- **DATA FOR THIS EXERCISE**:
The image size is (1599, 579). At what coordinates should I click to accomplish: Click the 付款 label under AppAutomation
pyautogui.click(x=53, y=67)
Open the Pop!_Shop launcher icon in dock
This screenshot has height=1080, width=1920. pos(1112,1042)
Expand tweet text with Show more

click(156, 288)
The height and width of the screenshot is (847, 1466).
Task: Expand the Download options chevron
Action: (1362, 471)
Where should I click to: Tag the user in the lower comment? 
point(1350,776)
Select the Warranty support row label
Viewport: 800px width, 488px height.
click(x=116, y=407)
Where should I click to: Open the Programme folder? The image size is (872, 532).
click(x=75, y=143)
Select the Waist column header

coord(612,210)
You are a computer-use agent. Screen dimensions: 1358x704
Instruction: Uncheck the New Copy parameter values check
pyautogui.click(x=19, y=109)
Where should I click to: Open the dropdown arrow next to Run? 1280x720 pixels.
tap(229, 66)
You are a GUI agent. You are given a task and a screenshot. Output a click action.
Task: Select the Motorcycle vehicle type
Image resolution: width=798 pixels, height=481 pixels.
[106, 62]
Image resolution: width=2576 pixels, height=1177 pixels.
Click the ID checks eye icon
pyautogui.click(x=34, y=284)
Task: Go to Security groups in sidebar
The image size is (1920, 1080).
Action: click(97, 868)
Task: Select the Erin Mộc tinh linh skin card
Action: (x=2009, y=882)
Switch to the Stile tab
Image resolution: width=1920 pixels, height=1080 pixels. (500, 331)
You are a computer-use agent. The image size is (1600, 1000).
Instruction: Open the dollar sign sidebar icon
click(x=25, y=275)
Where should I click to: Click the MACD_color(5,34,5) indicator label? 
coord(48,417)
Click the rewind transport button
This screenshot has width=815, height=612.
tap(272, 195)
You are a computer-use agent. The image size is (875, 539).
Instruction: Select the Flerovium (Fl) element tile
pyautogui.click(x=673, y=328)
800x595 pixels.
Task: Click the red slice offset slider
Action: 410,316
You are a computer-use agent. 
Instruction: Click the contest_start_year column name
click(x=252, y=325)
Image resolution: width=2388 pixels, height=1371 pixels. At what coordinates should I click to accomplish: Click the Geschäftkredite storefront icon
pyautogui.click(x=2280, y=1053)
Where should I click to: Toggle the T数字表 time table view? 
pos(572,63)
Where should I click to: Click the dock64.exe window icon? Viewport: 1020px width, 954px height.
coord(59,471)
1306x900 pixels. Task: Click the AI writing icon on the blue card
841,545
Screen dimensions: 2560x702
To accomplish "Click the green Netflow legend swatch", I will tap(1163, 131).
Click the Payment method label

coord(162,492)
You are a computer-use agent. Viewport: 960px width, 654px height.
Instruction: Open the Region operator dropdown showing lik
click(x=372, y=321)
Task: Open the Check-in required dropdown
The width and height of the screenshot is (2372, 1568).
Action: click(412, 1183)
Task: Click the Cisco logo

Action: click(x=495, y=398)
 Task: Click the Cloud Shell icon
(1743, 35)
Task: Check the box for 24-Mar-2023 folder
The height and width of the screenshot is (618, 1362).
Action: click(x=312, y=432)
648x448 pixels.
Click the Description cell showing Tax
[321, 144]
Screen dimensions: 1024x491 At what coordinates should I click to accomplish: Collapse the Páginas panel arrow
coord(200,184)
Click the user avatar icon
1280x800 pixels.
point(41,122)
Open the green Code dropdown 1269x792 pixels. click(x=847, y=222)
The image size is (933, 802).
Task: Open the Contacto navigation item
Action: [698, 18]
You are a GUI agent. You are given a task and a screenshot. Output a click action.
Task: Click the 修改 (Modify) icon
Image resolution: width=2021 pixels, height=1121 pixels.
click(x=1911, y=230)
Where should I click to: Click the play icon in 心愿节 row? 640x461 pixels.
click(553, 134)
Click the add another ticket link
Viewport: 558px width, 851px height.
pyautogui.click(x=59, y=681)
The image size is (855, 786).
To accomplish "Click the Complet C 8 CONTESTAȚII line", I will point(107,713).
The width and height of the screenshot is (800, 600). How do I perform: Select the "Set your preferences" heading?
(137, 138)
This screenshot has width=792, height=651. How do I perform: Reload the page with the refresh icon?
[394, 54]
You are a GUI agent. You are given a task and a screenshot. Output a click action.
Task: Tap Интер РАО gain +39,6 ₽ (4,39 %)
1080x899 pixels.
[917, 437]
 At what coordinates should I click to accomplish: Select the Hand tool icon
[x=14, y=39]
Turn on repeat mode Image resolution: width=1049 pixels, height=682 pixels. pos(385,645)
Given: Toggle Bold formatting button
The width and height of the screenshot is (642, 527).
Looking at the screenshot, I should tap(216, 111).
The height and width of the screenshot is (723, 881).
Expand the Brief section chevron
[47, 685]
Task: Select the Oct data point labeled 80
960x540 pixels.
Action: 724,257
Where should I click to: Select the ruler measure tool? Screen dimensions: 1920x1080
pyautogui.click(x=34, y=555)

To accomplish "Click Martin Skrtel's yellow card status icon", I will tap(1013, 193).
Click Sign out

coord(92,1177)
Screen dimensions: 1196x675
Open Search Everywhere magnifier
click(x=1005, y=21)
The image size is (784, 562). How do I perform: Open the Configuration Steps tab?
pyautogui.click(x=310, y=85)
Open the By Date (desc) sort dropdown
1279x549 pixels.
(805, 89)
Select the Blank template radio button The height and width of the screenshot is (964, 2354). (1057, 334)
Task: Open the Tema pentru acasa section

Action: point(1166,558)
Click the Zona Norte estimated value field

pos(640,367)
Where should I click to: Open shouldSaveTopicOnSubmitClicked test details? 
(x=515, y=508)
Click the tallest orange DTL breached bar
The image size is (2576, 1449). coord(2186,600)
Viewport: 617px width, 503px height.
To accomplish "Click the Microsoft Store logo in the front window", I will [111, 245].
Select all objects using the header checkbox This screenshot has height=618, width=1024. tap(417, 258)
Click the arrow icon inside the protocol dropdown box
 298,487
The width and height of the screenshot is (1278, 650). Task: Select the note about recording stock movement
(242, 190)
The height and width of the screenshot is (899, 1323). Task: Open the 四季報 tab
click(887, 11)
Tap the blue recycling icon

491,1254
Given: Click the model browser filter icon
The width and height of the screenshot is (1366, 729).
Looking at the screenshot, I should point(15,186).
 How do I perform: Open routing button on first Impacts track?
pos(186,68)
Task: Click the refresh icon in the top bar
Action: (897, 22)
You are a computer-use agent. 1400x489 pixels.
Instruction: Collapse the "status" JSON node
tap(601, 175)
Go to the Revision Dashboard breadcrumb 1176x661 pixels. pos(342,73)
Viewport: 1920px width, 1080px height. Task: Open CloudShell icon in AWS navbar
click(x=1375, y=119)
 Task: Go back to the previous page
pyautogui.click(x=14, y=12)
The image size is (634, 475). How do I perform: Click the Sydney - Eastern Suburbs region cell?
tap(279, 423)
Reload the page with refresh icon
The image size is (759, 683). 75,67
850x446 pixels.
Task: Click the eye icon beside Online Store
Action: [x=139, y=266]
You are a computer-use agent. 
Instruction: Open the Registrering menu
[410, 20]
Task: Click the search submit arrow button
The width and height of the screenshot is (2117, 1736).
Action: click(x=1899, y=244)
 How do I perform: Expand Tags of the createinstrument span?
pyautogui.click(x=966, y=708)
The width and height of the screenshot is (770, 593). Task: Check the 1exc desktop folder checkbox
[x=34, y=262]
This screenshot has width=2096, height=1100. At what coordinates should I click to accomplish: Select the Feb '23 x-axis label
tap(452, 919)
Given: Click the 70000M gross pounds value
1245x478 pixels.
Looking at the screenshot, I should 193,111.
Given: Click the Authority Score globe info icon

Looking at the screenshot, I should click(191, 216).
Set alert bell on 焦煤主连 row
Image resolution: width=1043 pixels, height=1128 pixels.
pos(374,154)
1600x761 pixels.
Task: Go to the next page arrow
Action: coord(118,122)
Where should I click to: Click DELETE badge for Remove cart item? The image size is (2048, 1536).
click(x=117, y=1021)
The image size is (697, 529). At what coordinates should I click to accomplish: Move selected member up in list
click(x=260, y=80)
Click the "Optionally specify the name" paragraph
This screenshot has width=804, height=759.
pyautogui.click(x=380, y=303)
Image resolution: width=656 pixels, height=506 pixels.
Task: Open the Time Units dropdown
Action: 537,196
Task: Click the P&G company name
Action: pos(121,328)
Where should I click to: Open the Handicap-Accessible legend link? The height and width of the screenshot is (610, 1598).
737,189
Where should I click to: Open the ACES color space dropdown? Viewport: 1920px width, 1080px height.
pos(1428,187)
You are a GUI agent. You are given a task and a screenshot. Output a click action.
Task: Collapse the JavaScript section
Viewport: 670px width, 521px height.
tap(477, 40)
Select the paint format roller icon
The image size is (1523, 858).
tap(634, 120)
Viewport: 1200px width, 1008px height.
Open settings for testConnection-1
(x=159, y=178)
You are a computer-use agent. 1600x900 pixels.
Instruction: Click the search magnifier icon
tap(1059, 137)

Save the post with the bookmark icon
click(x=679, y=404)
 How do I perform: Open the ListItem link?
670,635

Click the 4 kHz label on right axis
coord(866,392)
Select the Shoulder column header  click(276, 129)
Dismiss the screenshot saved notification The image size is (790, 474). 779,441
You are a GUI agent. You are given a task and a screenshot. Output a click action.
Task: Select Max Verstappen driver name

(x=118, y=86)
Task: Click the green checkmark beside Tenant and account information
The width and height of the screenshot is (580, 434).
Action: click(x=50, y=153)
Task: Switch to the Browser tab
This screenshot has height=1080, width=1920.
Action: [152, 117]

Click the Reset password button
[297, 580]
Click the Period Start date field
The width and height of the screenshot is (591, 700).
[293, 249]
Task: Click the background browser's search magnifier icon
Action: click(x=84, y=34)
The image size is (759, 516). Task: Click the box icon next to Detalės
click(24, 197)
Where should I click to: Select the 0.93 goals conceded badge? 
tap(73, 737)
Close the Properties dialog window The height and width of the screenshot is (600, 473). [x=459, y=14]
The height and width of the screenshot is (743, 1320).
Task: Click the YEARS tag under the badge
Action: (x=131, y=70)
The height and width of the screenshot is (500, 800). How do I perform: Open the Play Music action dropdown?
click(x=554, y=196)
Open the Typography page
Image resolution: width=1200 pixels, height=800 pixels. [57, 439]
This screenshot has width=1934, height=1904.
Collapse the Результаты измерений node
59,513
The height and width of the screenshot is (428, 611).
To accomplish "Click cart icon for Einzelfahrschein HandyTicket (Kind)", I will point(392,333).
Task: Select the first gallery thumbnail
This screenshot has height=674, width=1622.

- **PROBLEM REQUIREMENTS**: Copy, word for word, the part of the items above that opens with the line containing "Where should I click to: Open the dropdown" and closes with the line containing "pyautogui.click(x=34, y=284)", both of those lines included.

- **RESULT OF THE EXERCISE**:
Where should I click to: Open the dropdown arrow next to Run? 1280x720 pixels.
tap(229, 66)
You are a GUI agent. You are given a task and a screenshot. Output a click action.
Task: Select the Motorcycle vehicle type
Image resolution: width=798 pixels, height=481 pixels.
[106, 62]
Image resolution: width=2576 pixels, height=1177 pixels.
Click the ID checks eye icon
pyautogui.click(x=34, y=284)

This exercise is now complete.